Specifically, this step first determines (which may be randomly selected, for example, any one of the amplification strategies 1 to n shown in fig. 2 a) an amplification strategy from a plurality of amplification strategies as the first strategy. Then, amplifying the original sample set by adopting a first strategy to obtain an amplification set corresponding to the first strategy. Thereafter, the first policy is determined as a second policy. And re-determining the first strategy from the amplification strategies, and determining the amplification set corresponding to the first strategy until the amplification sets corresponding to the multiple amplification strategies are determined. It can be seen that the amplification strategies and amplification sets obtained by this step can correspond one-to-one, schematically, as shown in FIG. 2 a.

The number of samples in each amplification set obtained is not particularly limited in the present specification.

For example, in the foregoing medical diagnosis scenario, the medical data collected for one of three users may be used as one sample in the original sample set; the medical data acquired for user li four may be used as another sample in the original sample set.

In the foregoing scenario of studying protein modification, the medical data collected from the protein sample set with the number a in a certain experiment can be used as one sample in the original sample set; the medical data collected by the protein sample set with the number B in the experiment can be used as another sample in the original sample set; the medical data collected for other experiments may be used as other samples in the original sample set.

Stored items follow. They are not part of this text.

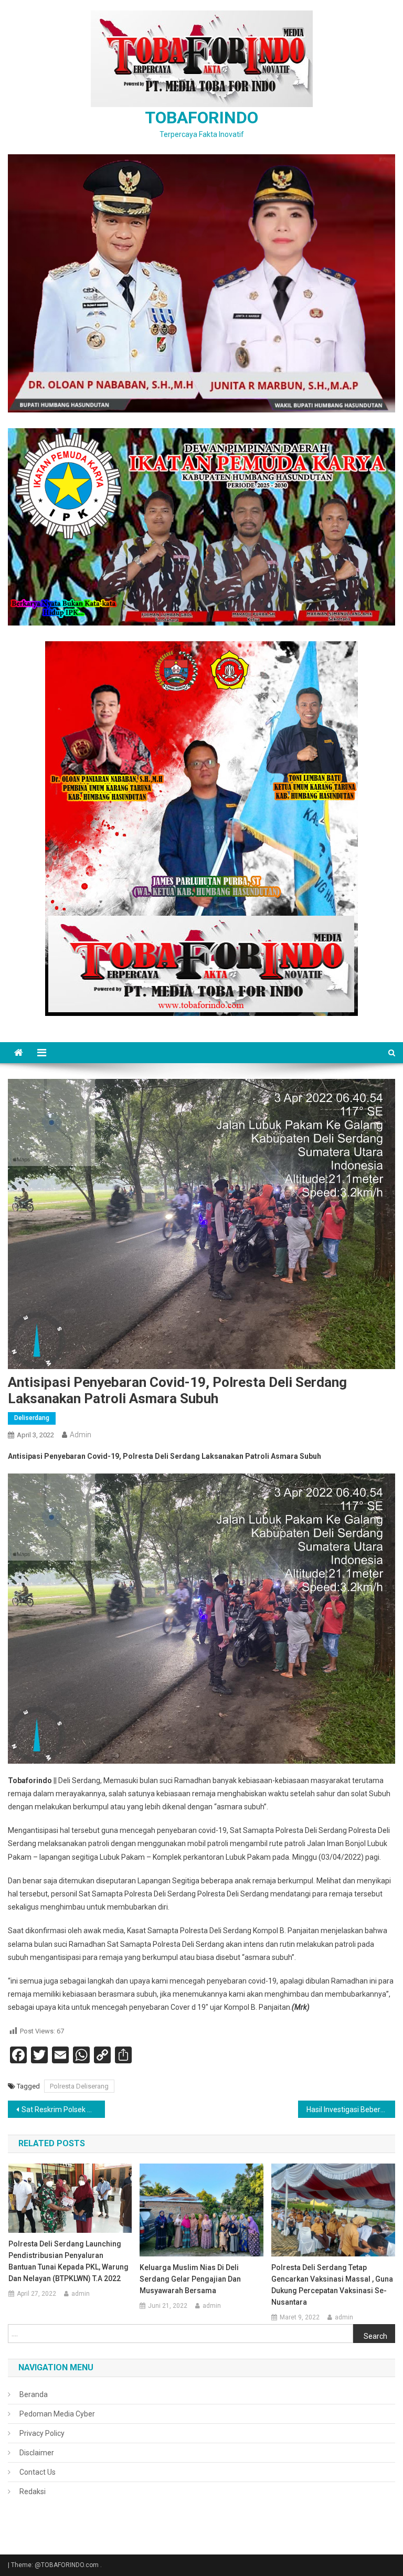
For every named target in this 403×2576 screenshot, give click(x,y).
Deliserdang (31, 1418)
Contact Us (37, 2472)
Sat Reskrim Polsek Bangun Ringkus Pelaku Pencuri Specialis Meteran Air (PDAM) (63, 2109)
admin (80, 1434)
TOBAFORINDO (201, 118)
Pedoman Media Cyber (57, 2414)
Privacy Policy (42, 2433)
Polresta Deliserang (79, 2086)
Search (375, 2336)
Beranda (33, 2394)
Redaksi (32, 2491)
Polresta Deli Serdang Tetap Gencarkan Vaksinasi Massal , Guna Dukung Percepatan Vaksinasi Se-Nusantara (332, 2284)
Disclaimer (36, 2452)
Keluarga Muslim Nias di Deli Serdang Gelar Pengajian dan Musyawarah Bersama (190, 2279)
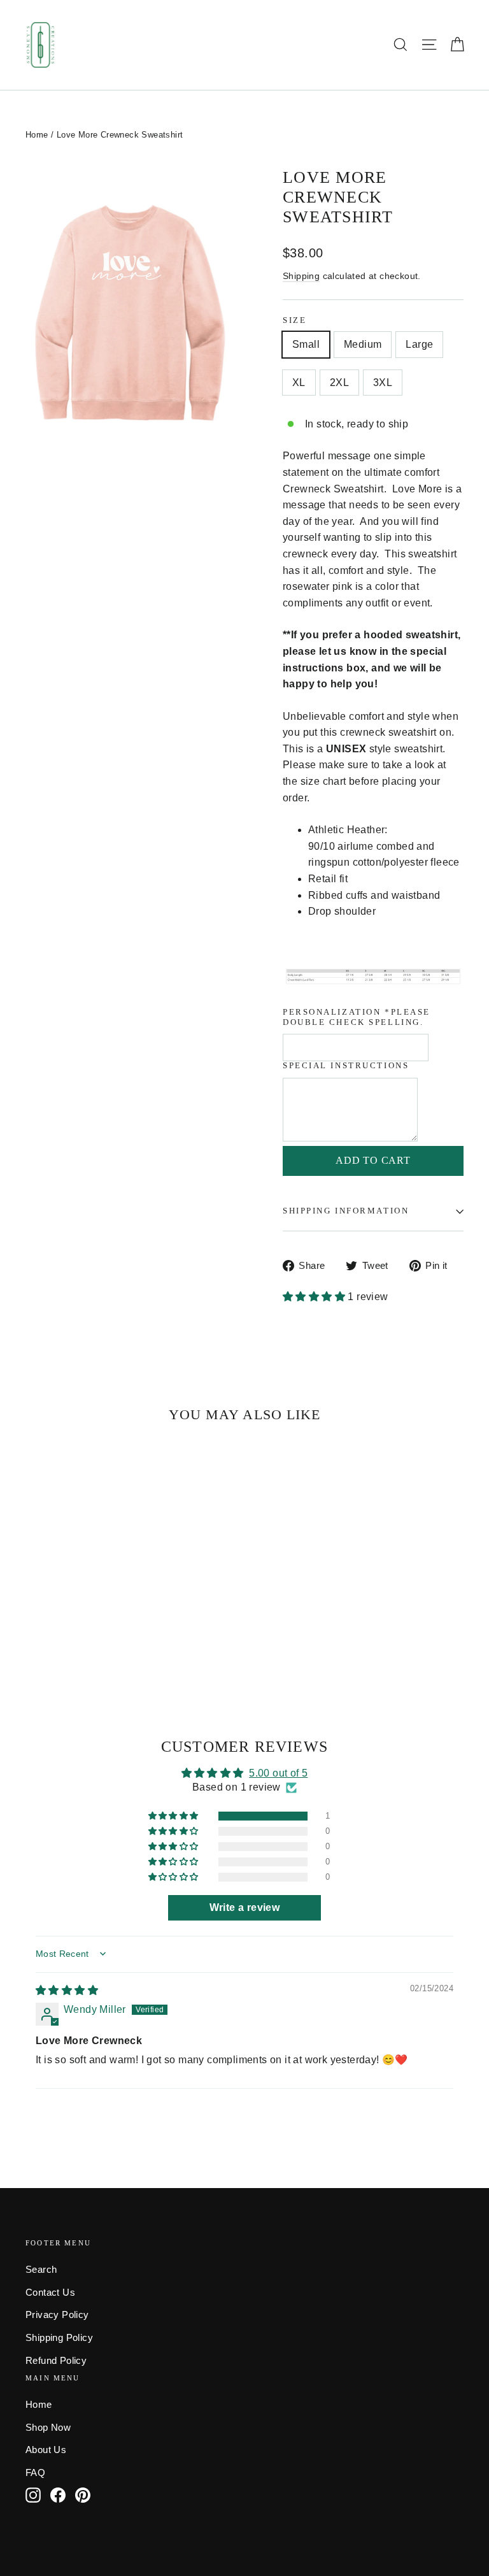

That is, in the present specification, the samples in the original sample set may be distinguished according to the acquisition target of the medical data (for example, the aforementioned zhang san, protein No. a). I.e. one acquisition object, corresponds to one sample in the original sample set.

S102: evaluating the plurality of amplification sets.

The evaluation in this step is intended to determine which amplification strategy is more optimal for amplifying a sample of medical data. A more optimal amplification strategy is more suitable for amplifying medical data, and a less optimal amplification strategy is less suitable for amplifying medical data.

In an alternative embodiment of the present disclosure, the quality of the amplification set can be characterized by at least one of the following evaluation indicators: the number of samples in the amplification set, and the model performance of the specified model after training with the amplification set. Schematically, the evaluation results obtained by this step are as shown in fig. 2a as evaluation results 1 to n.

Specifically, the greater the number of samples in an amplification set, the more optimal the amplification set is; and/or the better the model performance of the medical prediction model trained by the amplification set is, the better the amplification set is. For example, the evaluation scores of an amplification set can be obtained by weighted summation of evaluation indexes of the amplification set. The higher the evaluation score, the better the amplification set.

It should be noted that the specified model in the present specification is used for evaluating the amplification set. The designated model may be a model with a classification function, and for example, the designated model may be any one of: support Vector Machines (SVMs), logistic regression models, decision tree models, convolutional neural network models, LSTM models.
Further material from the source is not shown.